The recursive relation is built based on the character at p[j-1]:

  1. If p[j-1] is not '*':

    • If s[i-1] and p[j-1] match (either equal or p[j-1] is '.'), then dp[i][j] = dp[i-1][j-1] (match the current characters and recursively check the rest).
    • Otherwise, dp[i][j] = false (no match).
  2. If p[j-1] is '*':

    • It means we can have zero or more occurrences of p[j-2].
    • dp[i][j] = dp[i][j-2] (ignore the p[j-1] and p[j-2]).
    • If s[i-1] and p[j-2] match, then we can also consider matching one or more occurrences of p[j-2]: dp[i][j] = dp[i][j] || dp[i-1][j].

The final result is dp[m][n], where m and n are the lengths of s and p respectively.

Time and Space Complexity

  • Time Complexity: O(m*n), where m and n are the lengths of the input string and pattern respectively. We iterate through the dp array.
  • Space Complexity: O(m*n) to store the dp array. This can be optimized to O(n) using space optimization techniques but is not implemented here for clarity.

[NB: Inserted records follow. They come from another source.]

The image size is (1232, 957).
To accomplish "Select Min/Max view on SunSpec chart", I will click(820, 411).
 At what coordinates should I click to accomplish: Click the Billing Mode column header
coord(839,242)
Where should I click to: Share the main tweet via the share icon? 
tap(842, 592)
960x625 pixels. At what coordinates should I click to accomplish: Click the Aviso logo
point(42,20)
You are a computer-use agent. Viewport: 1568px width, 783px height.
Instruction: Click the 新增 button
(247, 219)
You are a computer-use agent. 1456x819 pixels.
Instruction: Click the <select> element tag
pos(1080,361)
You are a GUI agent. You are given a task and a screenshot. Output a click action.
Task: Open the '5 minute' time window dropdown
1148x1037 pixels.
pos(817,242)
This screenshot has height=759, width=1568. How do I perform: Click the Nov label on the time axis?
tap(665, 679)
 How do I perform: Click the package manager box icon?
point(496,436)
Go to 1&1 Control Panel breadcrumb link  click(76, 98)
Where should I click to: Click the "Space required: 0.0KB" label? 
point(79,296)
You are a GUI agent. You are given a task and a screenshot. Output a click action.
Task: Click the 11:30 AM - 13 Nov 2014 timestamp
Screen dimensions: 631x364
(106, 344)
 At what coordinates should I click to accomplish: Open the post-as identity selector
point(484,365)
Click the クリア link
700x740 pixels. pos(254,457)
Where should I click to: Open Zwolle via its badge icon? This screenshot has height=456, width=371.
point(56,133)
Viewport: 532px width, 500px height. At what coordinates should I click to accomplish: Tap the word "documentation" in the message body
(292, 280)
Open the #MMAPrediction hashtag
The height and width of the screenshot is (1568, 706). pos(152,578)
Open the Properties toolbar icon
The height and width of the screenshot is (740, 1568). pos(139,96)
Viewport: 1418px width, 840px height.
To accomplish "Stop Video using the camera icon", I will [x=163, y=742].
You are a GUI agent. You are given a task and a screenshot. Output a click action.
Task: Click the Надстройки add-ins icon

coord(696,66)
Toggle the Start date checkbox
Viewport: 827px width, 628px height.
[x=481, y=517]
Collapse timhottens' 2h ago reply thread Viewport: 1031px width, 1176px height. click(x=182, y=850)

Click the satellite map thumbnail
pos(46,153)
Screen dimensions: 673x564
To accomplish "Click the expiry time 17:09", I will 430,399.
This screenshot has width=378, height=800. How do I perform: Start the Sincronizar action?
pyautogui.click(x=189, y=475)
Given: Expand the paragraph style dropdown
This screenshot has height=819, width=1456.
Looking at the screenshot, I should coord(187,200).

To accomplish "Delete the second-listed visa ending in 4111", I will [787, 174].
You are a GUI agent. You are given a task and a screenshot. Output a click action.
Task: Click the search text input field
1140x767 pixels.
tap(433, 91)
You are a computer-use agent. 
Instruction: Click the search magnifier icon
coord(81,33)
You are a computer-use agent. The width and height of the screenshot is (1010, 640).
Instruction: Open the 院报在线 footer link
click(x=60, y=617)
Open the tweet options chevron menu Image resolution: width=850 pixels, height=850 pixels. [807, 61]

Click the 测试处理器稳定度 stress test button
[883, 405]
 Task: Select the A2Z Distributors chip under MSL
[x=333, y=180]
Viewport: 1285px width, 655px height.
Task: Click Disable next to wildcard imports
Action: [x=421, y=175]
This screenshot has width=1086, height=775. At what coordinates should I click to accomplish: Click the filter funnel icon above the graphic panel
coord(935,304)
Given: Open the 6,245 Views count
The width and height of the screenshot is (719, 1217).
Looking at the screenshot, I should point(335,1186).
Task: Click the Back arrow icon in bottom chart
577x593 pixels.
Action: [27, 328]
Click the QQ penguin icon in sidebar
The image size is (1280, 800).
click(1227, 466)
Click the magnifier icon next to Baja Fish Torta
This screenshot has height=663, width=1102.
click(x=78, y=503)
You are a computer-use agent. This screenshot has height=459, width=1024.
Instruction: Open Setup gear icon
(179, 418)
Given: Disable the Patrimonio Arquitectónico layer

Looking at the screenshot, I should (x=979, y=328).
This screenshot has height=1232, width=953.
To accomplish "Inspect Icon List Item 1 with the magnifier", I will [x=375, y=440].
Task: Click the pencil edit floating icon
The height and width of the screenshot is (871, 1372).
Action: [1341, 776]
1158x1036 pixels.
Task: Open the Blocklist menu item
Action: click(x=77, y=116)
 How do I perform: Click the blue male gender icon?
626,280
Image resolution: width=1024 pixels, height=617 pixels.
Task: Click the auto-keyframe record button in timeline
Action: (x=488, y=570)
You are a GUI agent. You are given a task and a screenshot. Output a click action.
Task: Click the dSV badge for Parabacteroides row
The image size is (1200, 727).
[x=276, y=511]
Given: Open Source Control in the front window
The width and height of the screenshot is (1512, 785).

Code in Different Languages

Python

class Solution:
    def isMatch(self, s: str, p: str) -> bool:
        m, n = len(s), len(p)
        dp = [[False] * (n + 1) for _ in range(m + 1)]
        dp[0][0] = True
        for j in range(1, n + 1):
            if p[j - 1] == '*':
                dp[0][j] = dp[0][j - 2]
 
        for i in range(1, m + 1):
            for j in range(1, n + 1):
                if p[j - 1] == '*':
                    dp[i][j] = dp[i][j - 2]
                    if p[j - 2] == '.' or p[j - 2] == s[i - 1]:
                        dp[i][j] = dp[i][j] or dp[i - 1][j]
                elif p[j - 1] == '.' or p[j - 1] == s[i - 1]:
                    dp[i][j] = dp[i - 1][j - 1]
 
        return dp[m][n]

Java

class Solution {
    public boolean isMatch(String s, String p) {
        int m = s.length(), n = p.length();
        boolean[][] dp = new boolean[m + 1][n + 1];
        dp[0][0] = true;
        for (int j = 1; j <= n; j++) {
            if (p.charAt(j - 1) == '*') {
                dp[0][j] = dp[0][j - 2];
            }
        }
        for (int i = 1; i <= m; i++) {
            for (int j = 1; j <= n; j++) {
                if (p.charAt(j - 1) == '*') {
                    dp[i][j] = dp[i][j - 2];
                    if (p.charAt(j - 2) == '.' || p.charAt(j - 2) == s.charAt(i - 1)) {
                        dp[i][j] = dp[i][j] || dp[i - 1][j];
                    }
                } else if (p.charAt(j - 1) == '.' || p.charAt(j - 1) == s.charAt(i - 1)) {
                    dp[i][j] = dp[i - 1][j - 1];
                }
            }
        }
        return dp[m][n];
    }
}

(Other languages like C++, JavaScript, Go, etc., would follow a similar structure, adapting syntax and data structures as needed.)

This dynamic programming solution provides an efficient way to solve the Regular Expression Matching problem. Remember that while space optimization is possible, the provided solutions prioritize clarity and readability.